Heterolytic Cleavage of H₂ by Frustrated B/N Lewis Pairs

Treatment of the Lewis acid B(C₆F₅)₃ with the Lewis base 2,6-dimethylpiperidine (DMP) resulted in the formation of the classical Lewis acid·base adduct DMP-B(C₆F₅)₃, 1a, which was anticipated to undergo thermal dissociation to the “unquenched” Lewis centers. The free Lewis pair was able to form a frustrated Lewis pair (FLP), which induced heterolytic splitting of H₂, affording the ionic product [DMPH][HB(C₆F₅)₃], 1b.

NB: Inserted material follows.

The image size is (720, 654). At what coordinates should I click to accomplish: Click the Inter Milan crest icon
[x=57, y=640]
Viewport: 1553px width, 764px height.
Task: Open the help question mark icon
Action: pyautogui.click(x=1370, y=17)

FLPs, derived from B(C₆F₅)₃ and the bulky Lewis bases 2,2,6,6-tetramethylpiperidine (TMP) and 1,2,2,6,6-pentamethylpiperidine (PMP), could also heterolytically activate H₂, affording the salts [TMPH][HB(C₆F₅)₃], 2, and [PMPH][HB(C₆F₅)₃], 3, respectively. In a VT NMR study the TMP/B(C₆F₅)₃ reaction was studied in greater detail, trying to trace intermediates. The supposed most prominent intermediate, the TMP/H₂/B(C₆F₅)₃ complex, could, however, not be detected. The combination of B(C₆F₅)₃ with the even more sterically demanding Lewis base 1-ethyl-2,2,6,6,-tetramethylpiperidine (Et-TMP) displayed FLP reactivity with H₂, but required the high temperature of 110 °C, forming [2,2,6,6-(CH₃)₄C₅H₆NH(CH₂CH₃)][HB(C₆F₅)₃], 4a. In the absence of H₂ the combination of B(C₆F₅)₃ and Et-TMP generated at room temperature a mixture of 4a and [2,2,6,6-(CH₃)₄C₅H₆NCHCH₂-B(C₆F₅)₃], 4b. 4b was formed via consecutive hydride and proton abstractions with Et-TMP as the base, generating 4a. 2,4,6-Tri-tert-butylpyridine (TTBP), exhibiting reduced Lewis basicity as compared to piperidine derivatives, showed FLP reactivity with B(C₆F₅)₃, which gave in the presence of H₂ the [TTBPH][HB(C₆F₅)₃], 5, salt as the only product after several hours. The steric demand of the Lewis bases was evaluated by aid of DFT calculations on borane adducts, which roughly correlated with the reaction temperature of H₂ splitting. 1a, 1b, 3, 4a, and 4b were studied by single-crystal X-ray diffraction analyses.